- [Text passage]:
[Start of section]
It needs to be recognized that population numbers are only one aspect of human impact and that in some of the world’s most vulnerable regions, significant population growth is still to be expected. Nevertheless, the prospect of an end to world population growth is welcome news for efforts toward sustainable development.

In conclusion, I would like to say a few words about the educational composition of the population. I believe that when we consider the impacts of the population on the environment and the controversy associated therein, education really is what some people call a win-win strategy—something that is good for the future population as well as good for the environment. It really may be the best solution out of some of the vicious circles that we see in the world today.

At IIASA we have developed a demographic method that we call multistate population projection with which we not only project the population of one country and see how it will develop in the future, but we break it down into different subcategories, which are the educational categories in Figure 8. We see South Asia, essentially India, where the illiterate population without any education is shown in white [yellow in color]; the population with at least one year of primary schooling is black [red in color]; those with some secondary education are lighter [blue in color]; and those with some tertiary education are gray [green in color]. We also see that India has a large gender gap; females have a very high proportion—let’s say, 25 to 29 percent. Half of the females in their 30s have never had a single year of schooling, whereas schooling for males is a little better. This is a very poorly educated society, even today.

Figure 8. Age and education pyramids for South Asia in 2000 and in 2030 according to “American” scenario.

Now we calculate several scenarios. In one that we call the “American scenario,” we assume that South Asia will slowly move toward North American school enrollment rates, which means very high secondary and even tertiary education (see Figure 8).

At the younger ages, this makes a great difference. In a constant scenario, the gender gap remains large, and the higher proportion of people with very low education is perpetuated in India to the year 2030. But even if one makes a tremendous effort to increase the Indian school system to American enrollment ratios, it affects only the younger generation. In this case the gender gap narrows, and there is much higher secondary and tertiary education at the younger age groups.
[End of section]
- [Provided data]:
[Start of section]
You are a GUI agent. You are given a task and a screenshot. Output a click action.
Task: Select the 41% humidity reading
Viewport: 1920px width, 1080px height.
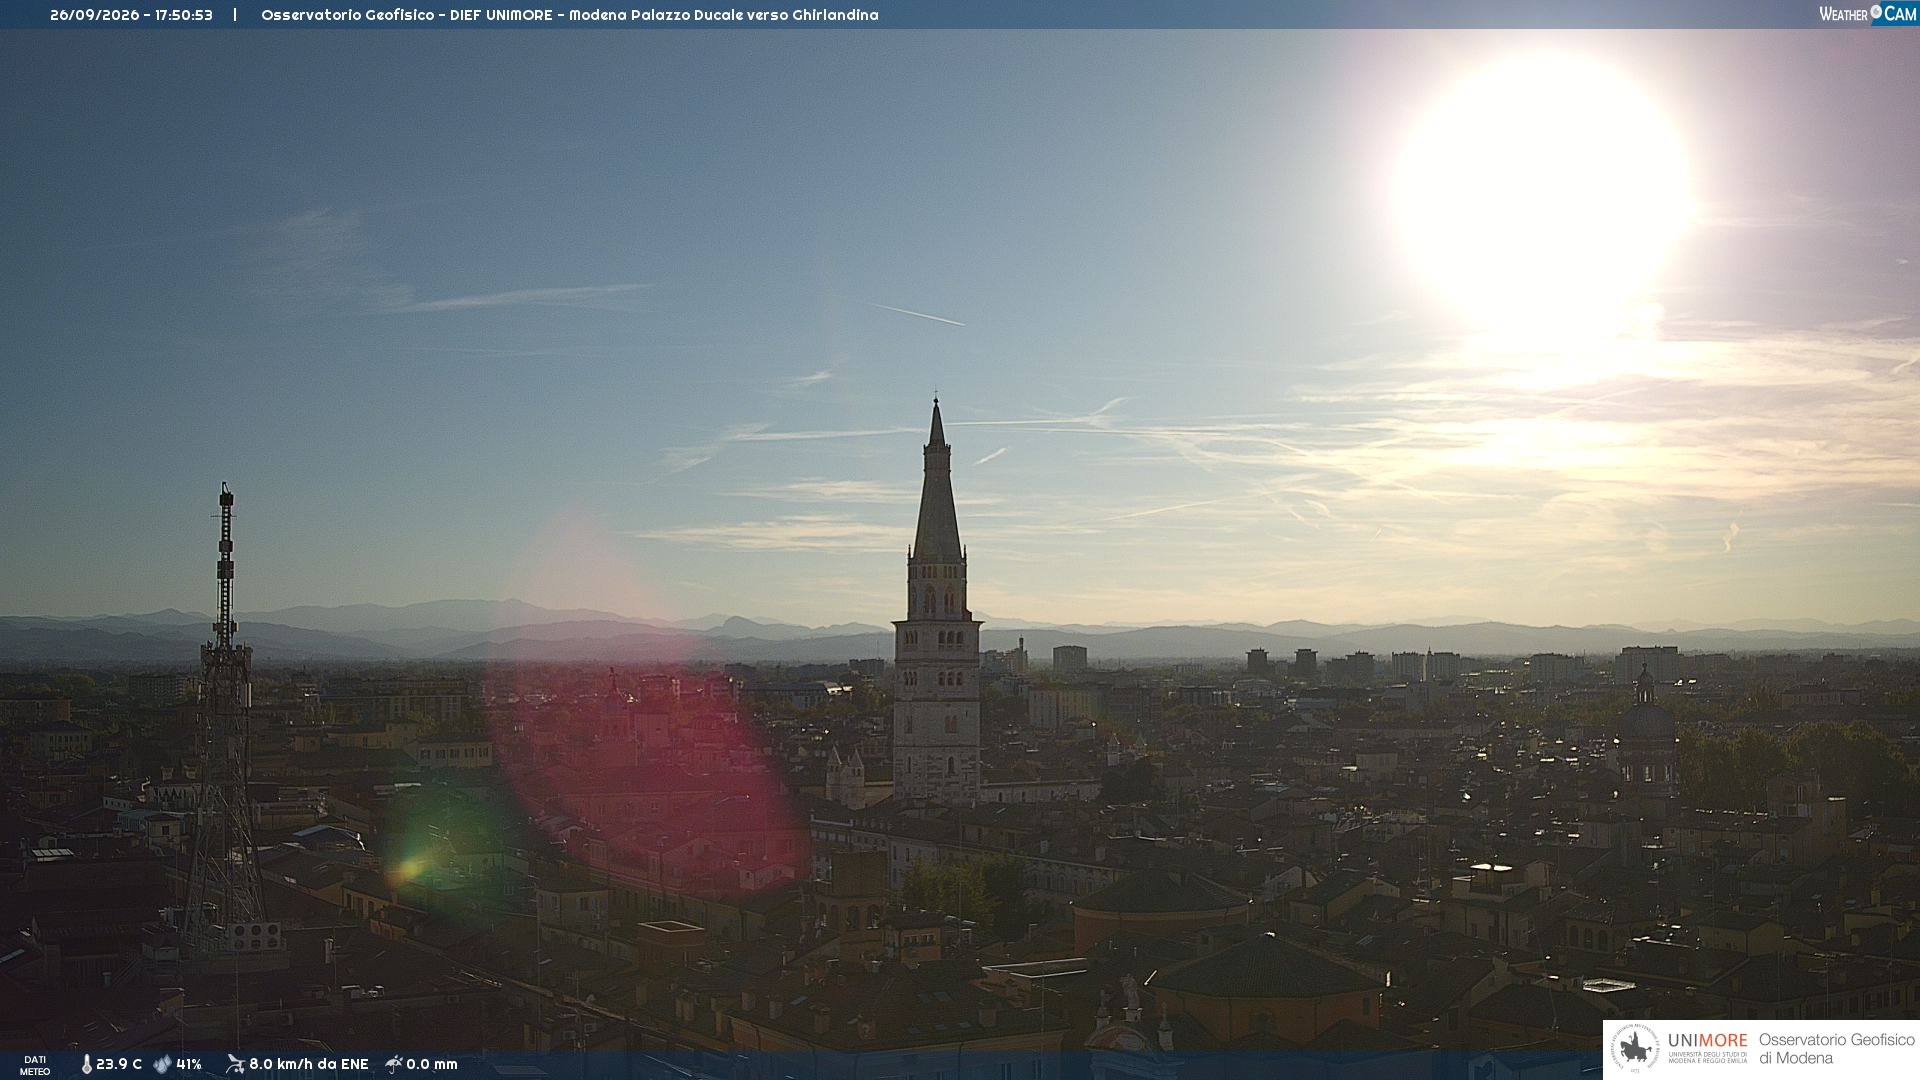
[End of section]
- [Action item A]:
In the passage on population and education, what is the name of the demographic method developed at IIASA?
- [Action item B]:
Resume the passage on population and education after its final sentence.

- [Your response A]:
Multistate population projection.

- [Your response B]:
Because you are educating only children and possibly young adults, and not the older people above age 30 or 40, it makes no difference for the skills of the working population in the short run. Education of the labor force is something that is very inert. If you invest in education today, it takes 20 or 30 years to translate into a better education of the labor force that will have an impact on productivity and all the other beneficial economic consequences, but the cost of education needs to be spent now. This is why one needs to have a long-time horizon for societal investments.

An educated society is likely to be more productive and better off. It can also more easily cope with and adapt to climate change conditions and all kinds of environmental challenges that will come up in the future.

Thank you.

[1] Lutz, Wolfgang, Warren Sanderson, and Sergei Scherbov. 1997. Doubling of world population unlikely. Nature 387: 803–805.

[2] Lutz, Wolfgang, Warren Sanderson, and Sergei Scherbov. 2001. The end of world population growth. Nature 412: 543546.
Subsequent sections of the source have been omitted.